Aujourd’hui nous voilà isolés dans nos appartements. Depuis nos fenêtres, pour les plus chanceux d’entre nous, nous assistons au miracle du printemps qui s’éveille. Et probablement pour la première fois vraiment nous en sommes spectateurs. Je veux dire spectateurs comme lorsque nous sommes assis dans un théâtre face à une scène à laquelle nous n’avons physiquement pas accès. Alors nous observons, écoutons, nous laissons traverser et ce que nous voyons nous fait réfléchir, rêver, nous émeut. Et ce dont nous sommes témoin en ce printemps 2020 c’est que le printemps est là, revenant immuablement à la même période, trouvant la force de faire éclore les premiers bourgeons. Il ne revient pas parce que notre calendrier le lui intimerait chaque 21 mars. Il est là parce qu’il en va ainsi du cycle des saisons, indépendamment de la présence de l’homme. Et aujourd’hui nous ne pouvons rien faire d’autre que d’être spectateur. Je souhaite que ce temps de retrait du monde, de ce monde qui existe bel et bien en dehors de nous, s'apparente à l’expérience que nous faisons en allant voir un spectacle. Une expérience à part, hors du temps, seul face à l’œuvre, alors que nous partageons la communauté de l’instant avec le reste de la salle où personne ne se voit, chacun regardant dans la même direction. Mais nous sentons bruire la salle. Notre meute ne parle pas mais elle se ressent : nous sommes ensemble. C’est en pensant à vous, à nous, que depuis un an et demi je travaille à l’écriture de NOW. Ce solo pose la nécessité aujourd’hui d’opérer une rupture, un changement de paradigme complet, radical et immédiat. Et voilà que nous vivons ensemble ce temps inimaginable où pleurant nos morts et saluant l’engagement exceptionnelle de celles et ceux qui prennent soin de nous, nous nous retrouvons face à nous-mêmes, dans une redécouverte du temps, parfois anxiogène, mais un temps non productif et non consumériste. Ne sera-t-il qu’un temps ou serait-ce là les prémices d’un mouvement profond vers le changement, en chacun de nous et de manière collective, comme celui opérant au spectacle ? On entend et on lit : rien ne sera plus comme avant. En nous, c’est certain. Dans notre vivre-ensemble, dans nos modes de production et nos objectifs sociaux largement dictés par la société de consommation soutenue par les orientations politiques de croissance, rien n’est moins certain.

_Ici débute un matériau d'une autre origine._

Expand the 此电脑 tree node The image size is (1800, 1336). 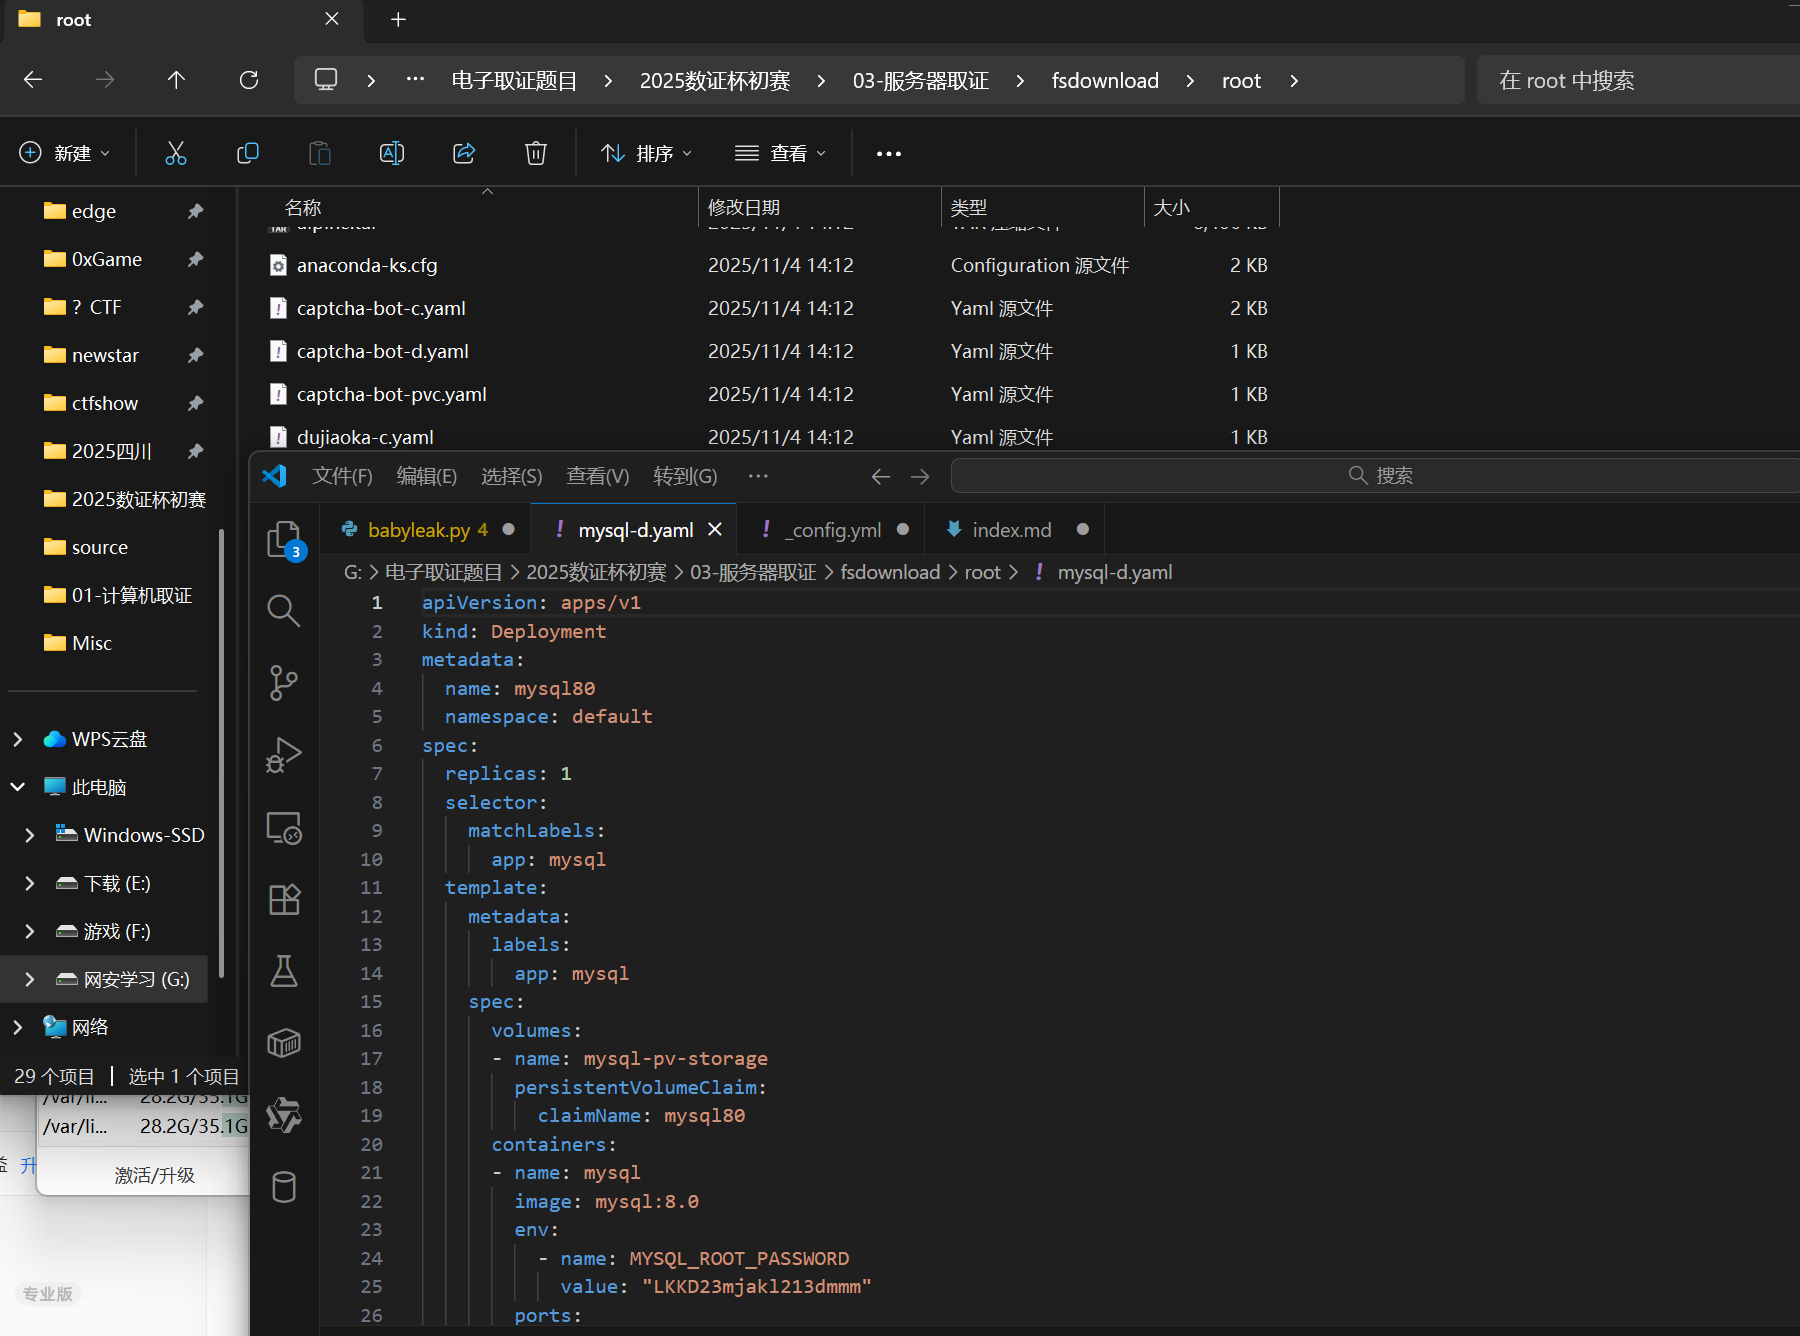tap(18, 787)
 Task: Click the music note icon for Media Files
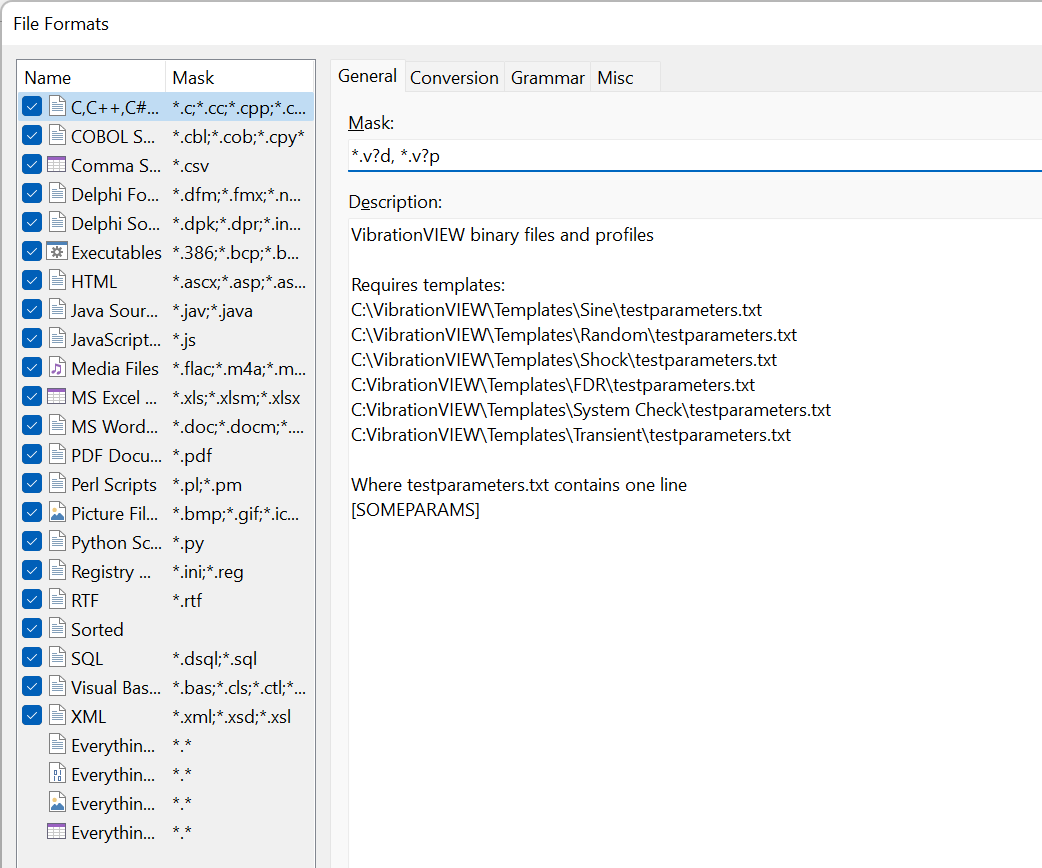[57, 369]
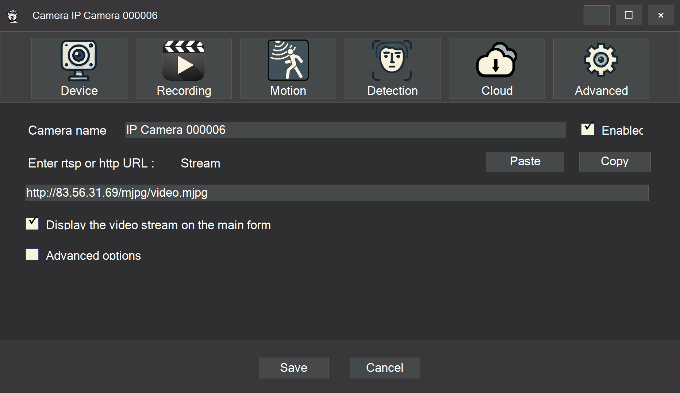Open the Cloud upload icon

point(497,60)
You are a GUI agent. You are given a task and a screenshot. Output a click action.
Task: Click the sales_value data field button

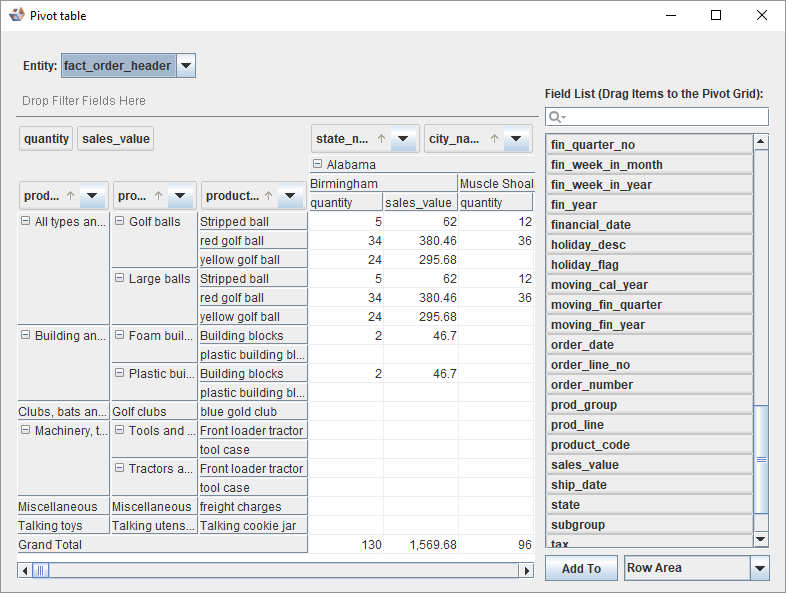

Dans ce temps flottant de confinement, j’ai cependant une certitude : je souhaite que mon solo NOW ne voit jamais le jour, que ce cri de révolte, cet appel à une mise en mouvement deviennent obsolètes, synonyme que nous aurions, ensemble, opérer ce changement. Paradoxe d’un créateur confiné ? Paroxysme : une œuvre ne peut exister que si elle s’accompagne d’une nécessité collective.